# [Petunjuk Kerja]
a) Menurut berita tentang Pura Sakenan, mengapa bangunan di kawasan Kura Kura Bali dianggap melanggar Bhisama PHDI? Jawab dalam satu sampai tiga kalimat.
b) Jawab pertanyaan berikut berdasarkan berita tentang Pura Sakenan.
(i) Perusahaan apa yang mengelola Kura Kura Bali?
(ii) Berapa radius larangan membangun di sekitar Pura Pecatu menurut Gung De?
(iii) Untuk apa lantai bawah bangunan di Kura Kura Bali digunakan?
c) Tuliskan lanjutan berita tentang Pura Sakenan, mulai setelah paragraf terakhirnya.

# [Kutipan Teks]
Terkuak! Ternyata KEK Kura Kura Bali Langgar Radius Kesucian Pura Sakenan, Bangunan di Lahan Reklamasi BTID Harus Dihancurkan, Jangan Tebang Pilih!
Foto: Google Map menunjukan Kura Kura Bali berada di radius kesucian Pura Sakenan sepanjang 2.000 meter (foto atas), Tokoh Puri di Kota Denpasar, Anak Agung Gede Agung Aryawan, ST., (foto bawah).
Denpasar (Metrobali.com)-
Hubungan Warga Desa Adat Serangan, Denpasar, dengan PT Bali Turtle Island Development (BTID) yang mengelola Kura Kura Bali di kawasan reklamasi Pulau Serangan nampaknya tidak akan pernah harmonis. Tokoh puri di Kota Denpasar, Anak Agung Gede Agung Aryawan, ST., alias Gung De mengungkap fakta mencengangkan.
Selain, bangunan resort mewah yang demo besar-besar oleh warga Desa Bugbug, karena dituding melanggar kawasan suci di Pura Gumang, Karangasem, ternyata pelanggaran serupa juga disinyalir terjadi di kawasan reklamasi Kura Kura Bali yang telah menodai kawasan suci Pura Sakenan. Ditegaskan sebagai salah satu Pura Dang Kahyangan, Pura Sakenan sesuai Bhisama PHDI Pusat harus bebas bangunan komersil dalam radius minimal 2.000 meter. ”
Sebagai Pura Dang Kahyangan radius kesucian sesuai Bhisamanya 2.000 meter. Pura Sakenan kan Dang Kahyangan sesuai aturan Bhisama PHDI, maka Pura Dang Khayangan radius 2.000 meter sebagai area suci sing dadi membangun (tidak boleh membangun, red). Dalam artian tanah itu harus kosong 2.000 meter. Seperti bangunan dekat Pura Pecatu yang digugat kan? Bahkan radiusnya 5.000 meter di sana tidak boleh membangun,” beber Gung De.
Namun, anehnya di area kawasan Kura Kura Bali saat ini, ternyata sudah ada bangunan yang berdiri kokoh dengan lantai di atasnya difungsikan sebagai learning hub atau kampus berskala dunia. Sementara bangunan di lantai bawah sengaja dikomersilkan untuk area bisnis perusahaan asing Starbucks.
“Ada bangunan yang dibiarkan itu, berarti sudah melanggar Bhisama PHDI. Kalau bangunan itu ternyata dikasi ijin, artinya Bhisama PHDI sudah dilanggar oleh BTID. Karena Bhisama PHDI, seperti Fatwa MUI. Kan semua aturan itu telah diputuskan bersama dalam Sabha Pandita PHDI Pusat yang memutuskan aturan berdasarkan sastra Agama Hindu,” sentilnya, sembari menegaskan jika sampai ada bangunan di Kura Kura Bali, berarti pihak BTID sudah melanggar aturan Bhisama 2.000 meter yang dihitung dari titik tembok terluar Pura Sakenan sebagai Pura Kahyangan Jagat yang dikelompokan sebagai Pura Sad Khayangan dan Dang Khayangan di Bali.

# [Bahan yang Diberikan]
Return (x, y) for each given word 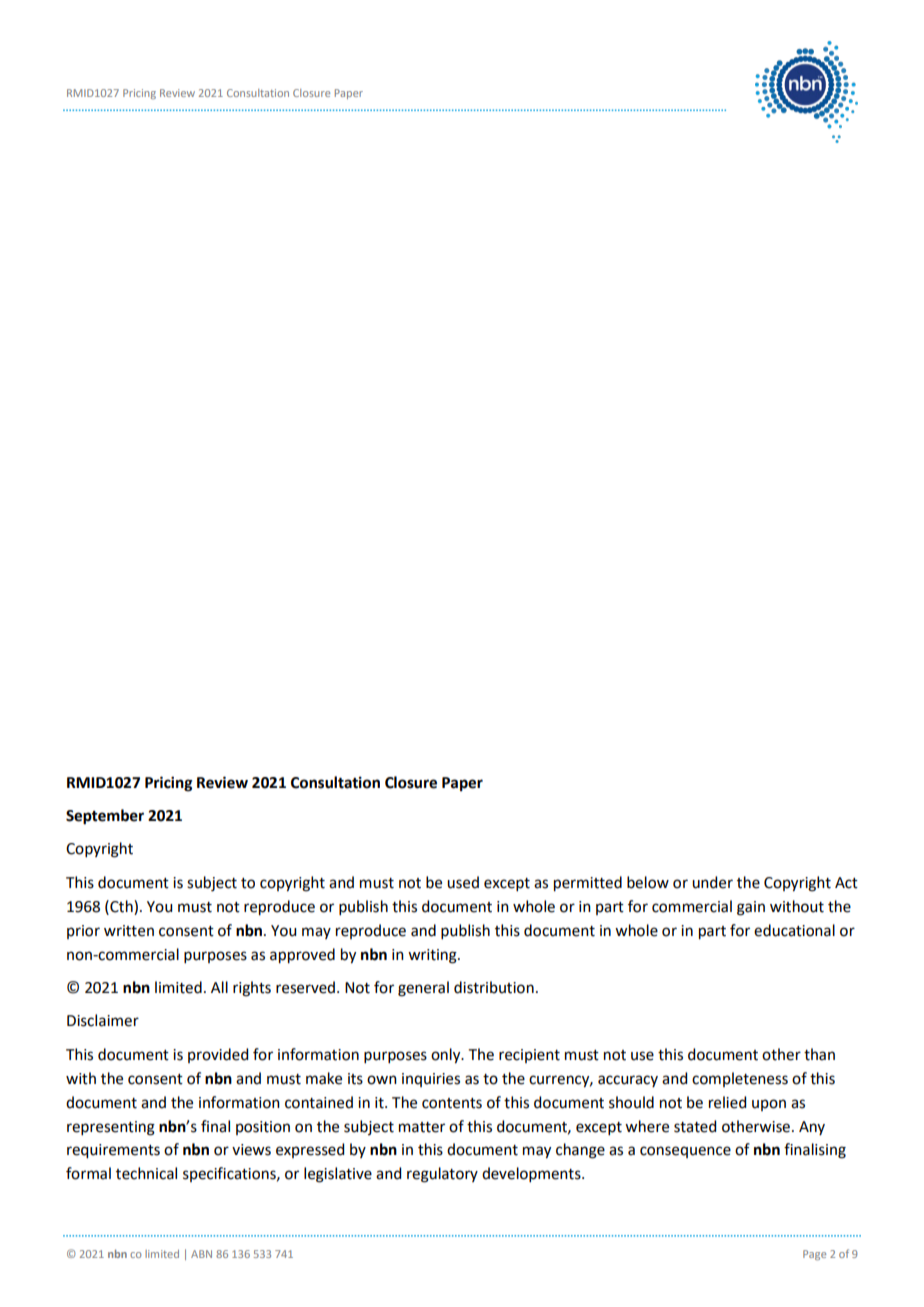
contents (452, 1103)
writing (433, 956)
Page (814, 1255)
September (105, 817)
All (219, 987)
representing (111, 1128)
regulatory (442, 1175)
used (463, 882)
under (712, 882)
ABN (201, 1254)
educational (794, 930)
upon (769, 1105)
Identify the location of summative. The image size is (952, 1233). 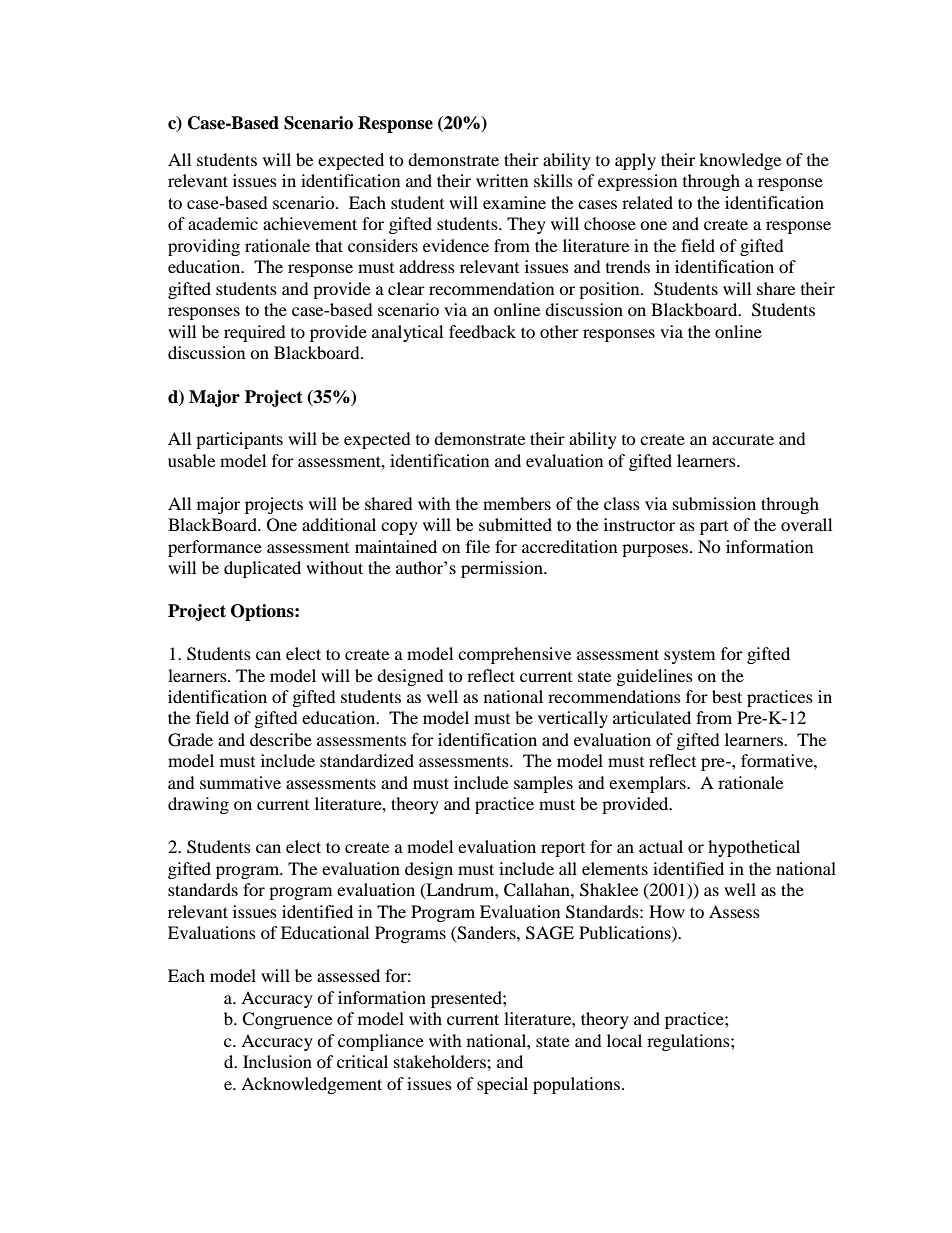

# [Jawaban Berurutan]
a) Pura Sakenan adalah Pura Dang Kahyangan, dan Bhisama PHDI menetapkan radius kesucian 2.000 meter dari tembok terluar pura sebagai area yang tidak boleh dibangun. Di kawasan Kura Kura Bali, yang berada dalam radius itu, sudah berdiri bangunan dengan learning hub di lantai atas dan area bisnis Starbucks di lantai bawah. Karena itu, BTID dinilai telah melanggar Bhisama tersebut.

b)
(i) PT Bali Turtle Island Development (BTID).
(ii) 5.000 meter.
(iii) Sebagai area bisnis perusahaan asing Starbucks.

c)
“Itu kan kalau ada bangunan di BTID sudah kena radius 2.000 meter. Apalagi aturan radius 5.000 meter udah kena semua, dan BITD tidak boleh membangun di Kura Kura Bali. Coba tarik saja garis lurus ukur di sana. Kena radius kesucian pura itu, lahan reklamasi seluas 500 hektar (tepatnya diklaim sekitar 492 hektar, red),” ungkap bakal calon Anggota DPRD Provinsi Bali nomor urut 1 dari Partai Perindo Dapil Kota Denpasar ini.
Ditegaskan kembali, PT. BTID yang akan mengelola langsung kawasan akomodasi pariwisata mewah di Kura Kura Bali seharusnya tidak boleh membangun, seperti bangunan resort mewah di sekitar kawasan suci Pura Gumang yang terus menerus ditolak dan didemo oleh ribuan warga Desa Bugbug, Karangasem. Oleh karena itu, semua bangunan yang berdiri di kawasan Kura Kura Bali saat ini seharusnya dibongkar, karena sudah jelas-jelas melanggar aturan tertinggi Bhisama PHDI Pusat. Jika dibiarkan dan tidak segera ditindak tegas bisa melemahkan aturan yang dibuat oleh PHDI sendiri.
“Artinya kalau dibiarkan PHDI sing ngelah caling (tidak punya keberanian, red) dan tebang pilih. PHDI Pusat dan PHDI Bali seharusnya tidak tebang pilih, masak tolak reklamasi Teluk Benoa bisa menggunakan Bhisama, tolak sutet juga bisa. Kenapa sekarang banguanan komersil di BTID dibiarkan tidak ditindak tegas? ,” tandasnya.
Dikatakan, akan sangat berbeda dengan banguan rumah penduduk di dalam radius tersebut tidak melanggar, karena bukan termasuk bangunan komersil. Jadi jika pemerintah tetap membiarkan pembangunan, berarti sebagai Kawasan Ekonomi Khusus (KEK) di Kura-kura Bali tidak memperhatikan Bhisama PHDI Pusat.
“Bhisama kan harus masuk Perda RTRW, jadi harus tetap berdasarkan Bhisama. Makanya KRPL-nya tidak keluar, akhirnya diakalin hanya berdasarkan KEK saja, dan dianggap sudah cukup. Padahal bangunan komersil di kawasan kesucian pura, harus tetap berdasarkan Bhisama PHDI. Jadi BTID tidak boleh membangun dalam radius 2.000 meter,” tandas mantan politisi senior Partai Golkar Bali itu.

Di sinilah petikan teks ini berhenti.